Viviamo in un’epoca in cui le abitudini di igiene personale e domestica sono al centro di discussione e regolamentazione, soprattutto dopo l’insorgere della pandemia di COVID-19. In questo contesto, l’uso di parole come “sanificare”, “sanitizzare”, “disinfettare” e “disinfestare” ha guadagnato importanza, portando a legittimi dubbi sulla loro corretta interpretazione e sui diversi significati che racchiudono.

Le radici di “sanificare” e “sanitizzare”

Cominciamo esplorando i verbi “sanificare” e “sanitizzare”, entrambi radicati nell’aggettivo “sano”, che deriva dal latino “sanus”, significante “immune da malattie, intatto”. Il termine “sanificare” aggiunge il suffisso “-ificare” al concetto di “sano”, derivante dai composti latini di “facēre”, cioè “fare”. La sua storia, attestata fin dal 1305-6, mostra un’evoluzione significativa. Inizialmente associato al significato di “risanare e guarire”, oggi il termine si è specializzato in ambito industriale, indicando il “processo atto a rendere gli impianti industriali igienicamente idonei alla produzione di alimenti” e il “trattamento di riduzione della carica microbica degli alimenti”.
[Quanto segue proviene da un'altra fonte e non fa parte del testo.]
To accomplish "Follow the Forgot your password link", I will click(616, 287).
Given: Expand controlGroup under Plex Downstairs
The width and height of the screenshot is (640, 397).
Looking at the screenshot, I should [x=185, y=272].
La nascita di “sanificazione”

Dall’atto di “sanificare”, è nato il sostantivo “sanificazione”, che si è affermato nel contesto di igiene profonda, mirata all’eliminazione di agenti patogeni. Il termine ha ampliato il suo significato includendo l’azione di “sottoporre a sanificazione”, evidenziando la sua importanza in contesti di pulizia approfondita.

“Sanitizzare” e la sua formazione recente

D’altra parte, “sanitizzare” è una parola di formazione più recente, risalente al 1983, con una base etimologica comune a “sano”. Questa volta, il termine è mediato dal sostantivo “sanità” e arricchito dal suffisso “-izzare”. Nonostante la sua influenza dall’inglese “to sanitize”, la sua diffusione è più contenuta rispetto al suo concorrente “sanificare”. Da “sanitizzare” è derivato il sostantivo “sanitizzazione”, con sporadiche occorrenze nell’inglese, indicando processi di pulizia e disinfettazione.

L’evolvere di “sanificazione” nel tempo

L’evoluzione semantica di “sanificazione” è evidente nelle prime occorrenze, risalenti alla fine del XIX secolo, in cui il termine era associato alla “purificazione dell’aria”, soprattutto nei processi di bonifica dei terreni. Nel corso del tempo, “sanificazione” si è evoluto, passando dall’ambito strettamente industriale e alimentare all’inclusione di processi igienici in vari contesti.

L’influenza della semantica inglese

Risulta chiara l’influenza della semantica inglese nei termini “sanitizzare” e “sanitizzazione”. L’uso del termine “sanitize” nell’inglese, con il significato di “rendere sano” e “disinfettare”, ha contribuito alla diffusione e alla diversificazione dei significati in italiano.

Dai significati originari alle pratiche di igiene moderna

In conclusione, l’analisi di “sanificare” e “sanitizzare” rivela una ricca storia semantica, passando da significati originari a interpretazioni moderne legate all’igiene. Questi termini, sempre più presenti nelle nostre conversazioni quotidiane, sottolineano l’importanza della consapevolezza nell’adozione di pratiche di pulizia efficaci e mirate.